- [Assignment] Only an exact copy of the lines beginning at the one that contains "Batterie THUNDEROBOT SQU-1711 (236, 2418)" and ending at the last line of the records below counts as the answer.

[Extracted records]

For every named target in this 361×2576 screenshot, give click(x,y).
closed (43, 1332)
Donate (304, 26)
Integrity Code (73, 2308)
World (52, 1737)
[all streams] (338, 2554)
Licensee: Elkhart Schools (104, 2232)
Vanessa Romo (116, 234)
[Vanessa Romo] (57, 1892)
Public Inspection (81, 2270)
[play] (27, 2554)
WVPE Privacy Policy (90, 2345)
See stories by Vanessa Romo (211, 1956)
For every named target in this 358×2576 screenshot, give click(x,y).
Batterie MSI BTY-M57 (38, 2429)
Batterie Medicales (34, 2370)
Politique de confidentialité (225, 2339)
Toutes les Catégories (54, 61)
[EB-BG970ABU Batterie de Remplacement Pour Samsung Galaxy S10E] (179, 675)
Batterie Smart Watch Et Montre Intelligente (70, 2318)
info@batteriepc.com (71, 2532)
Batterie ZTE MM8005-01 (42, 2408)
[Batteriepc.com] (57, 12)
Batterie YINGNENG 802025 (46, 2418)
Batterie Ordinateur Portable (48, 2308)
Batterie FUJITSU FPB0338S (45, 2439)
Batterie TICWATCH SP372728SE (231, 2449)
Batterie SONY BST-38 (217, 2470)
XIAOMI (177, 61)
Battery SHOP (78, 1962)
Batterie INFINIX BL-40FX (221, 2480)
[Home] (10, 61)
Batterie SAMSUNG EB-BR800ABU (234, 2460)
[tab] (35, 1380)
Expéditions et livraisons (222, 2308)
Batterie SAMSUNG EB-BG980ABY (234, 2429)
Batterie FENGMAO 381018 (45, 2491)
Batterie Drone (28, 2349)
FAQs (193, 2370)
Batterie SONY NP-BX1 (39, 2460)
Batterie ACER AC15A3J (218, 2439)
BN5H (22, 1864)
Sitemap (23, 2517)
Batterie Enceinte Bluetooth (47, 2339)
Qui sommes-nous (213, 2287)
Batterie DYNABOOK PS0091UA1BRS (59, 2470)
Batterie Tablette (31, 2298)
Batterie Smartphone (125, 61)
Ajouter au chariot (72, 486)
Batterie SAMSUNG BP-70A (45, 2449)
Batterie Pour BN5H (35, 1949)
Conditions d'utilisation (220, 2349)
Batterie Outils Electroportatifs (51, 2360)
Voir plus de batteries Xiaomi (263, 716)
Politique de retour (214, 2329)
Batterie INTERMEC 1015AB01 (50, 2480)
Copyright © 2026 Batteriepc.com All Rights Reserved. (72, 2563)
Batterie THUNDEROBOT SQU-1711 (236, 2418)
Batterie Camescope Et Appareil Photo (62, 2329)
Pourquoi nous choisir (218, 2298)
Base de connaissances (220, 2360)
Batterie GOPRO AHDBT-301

- [Expected output]
Batterie THUNDEROBOT SQU-1711 (236, 2418)
Batterie Camescope Et Appareil Photo (62, 2329)
Pourquoi nous choisir (218, 2298)
Base de connaissances (220, 2360)
Batterie GOPRO AHDBT-301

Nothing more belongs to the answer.